EXERCISE BRIEF:
Quote only the lines that start at the line with "Task: Select Secondary" and run to the end of the entries; omit the pictures.

(Collected data)
━━━━━━━━━━
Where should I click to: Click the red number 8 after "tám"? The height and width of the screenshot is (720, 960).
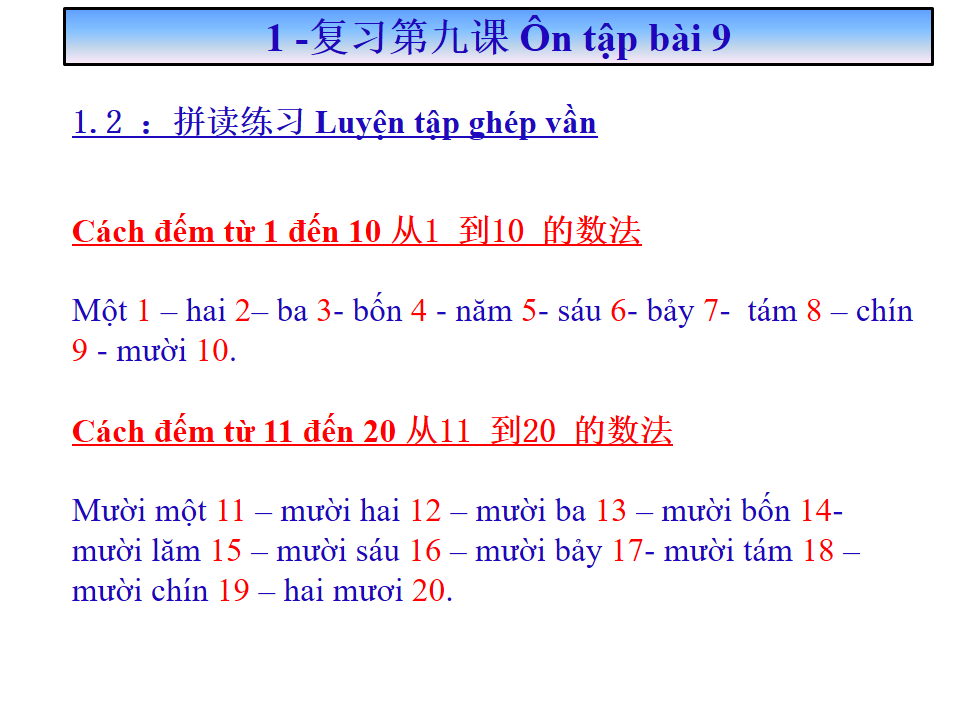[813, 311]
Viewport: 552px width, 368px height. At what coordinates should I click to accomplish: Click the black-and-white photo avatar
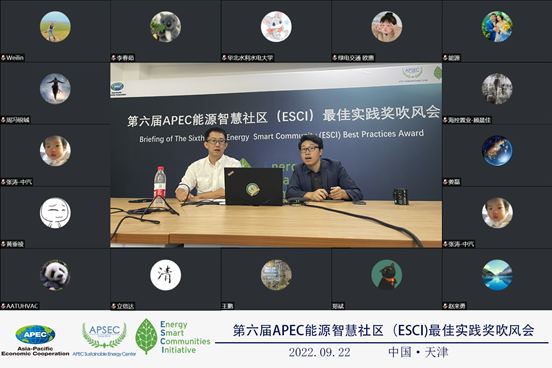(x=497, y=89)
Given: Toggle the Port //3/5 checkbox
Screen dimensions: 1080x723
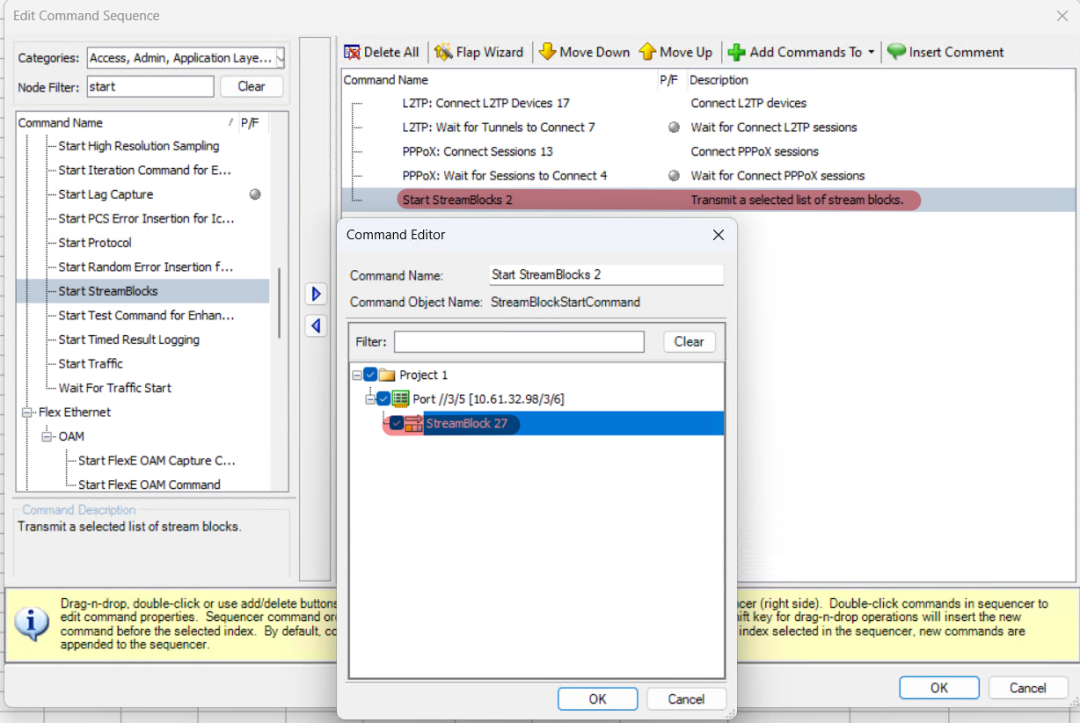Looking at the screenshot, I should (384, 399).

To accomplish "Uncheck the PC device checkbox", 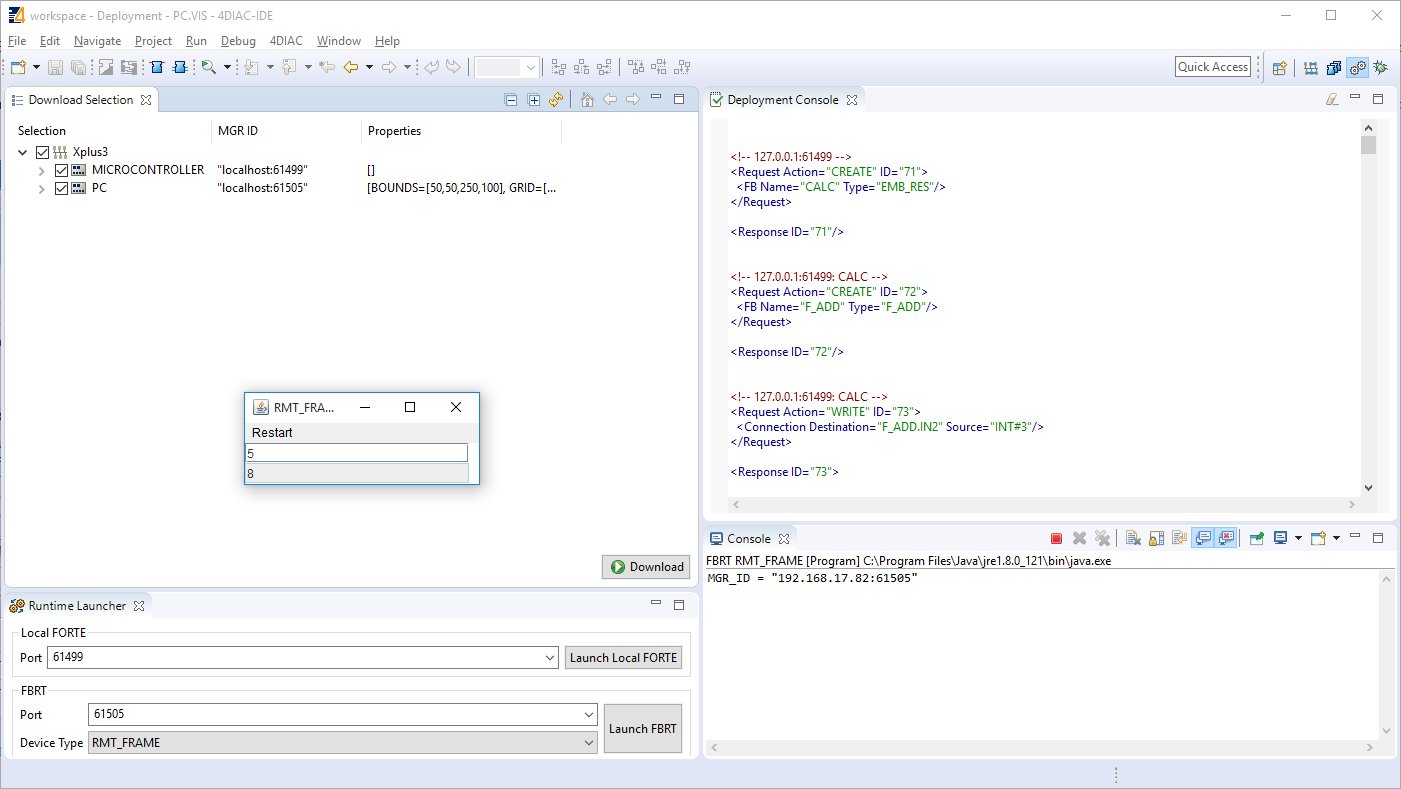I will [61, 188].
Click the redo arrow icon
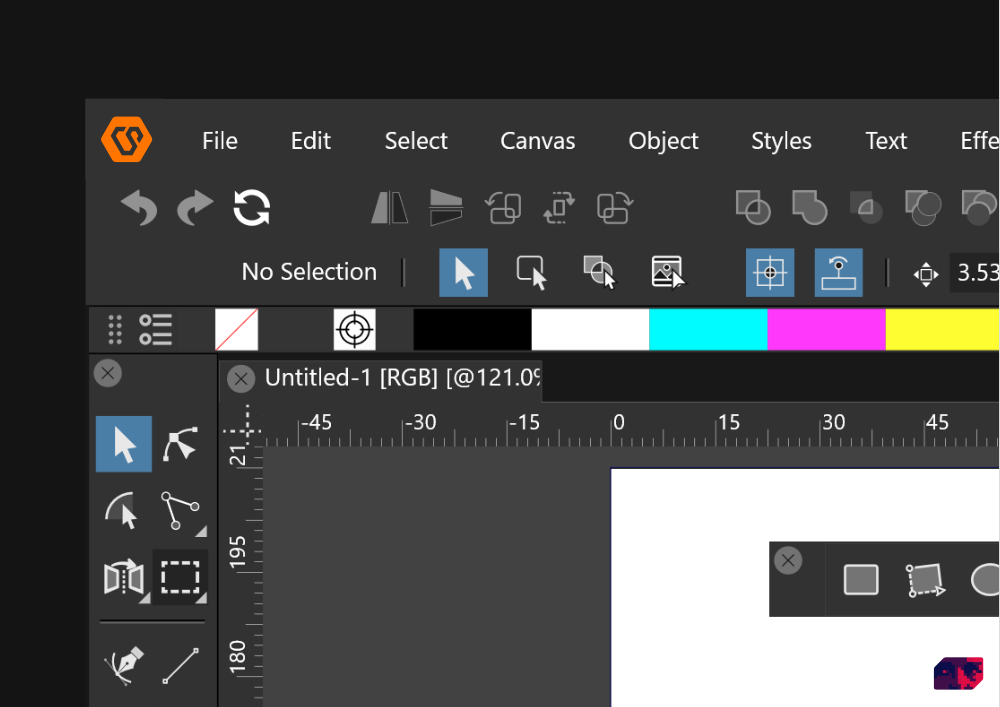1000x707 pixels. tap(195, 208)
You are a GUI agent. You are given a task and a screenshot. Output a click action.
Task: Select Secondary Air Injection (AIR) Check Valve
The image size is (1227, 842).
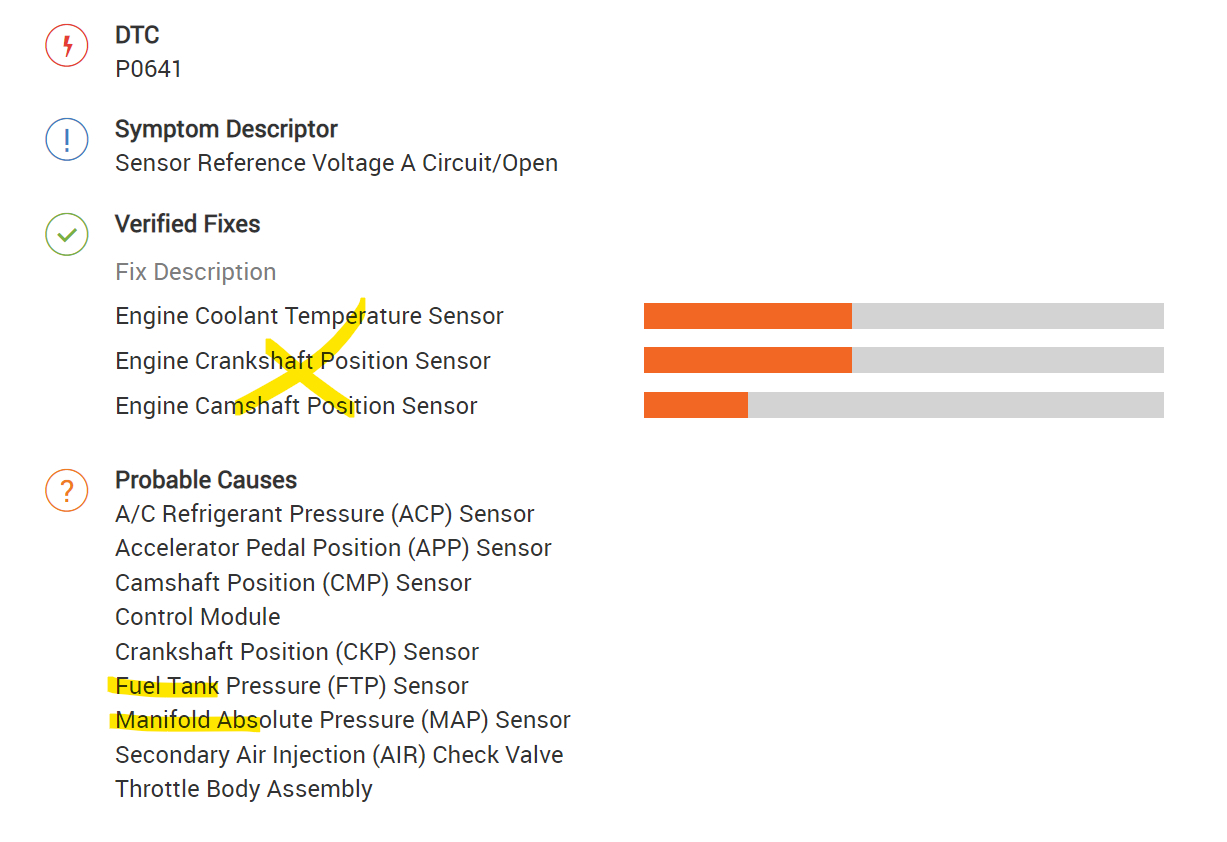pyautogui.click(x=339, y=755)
━━━━━━━━━━
SOLUTION FOR THIS PROBLEM:
Task: Select Secondary Air Injection (AIR) Check Valve
The image size is (1227, 842).
pyautogui.click(x=339, y=755)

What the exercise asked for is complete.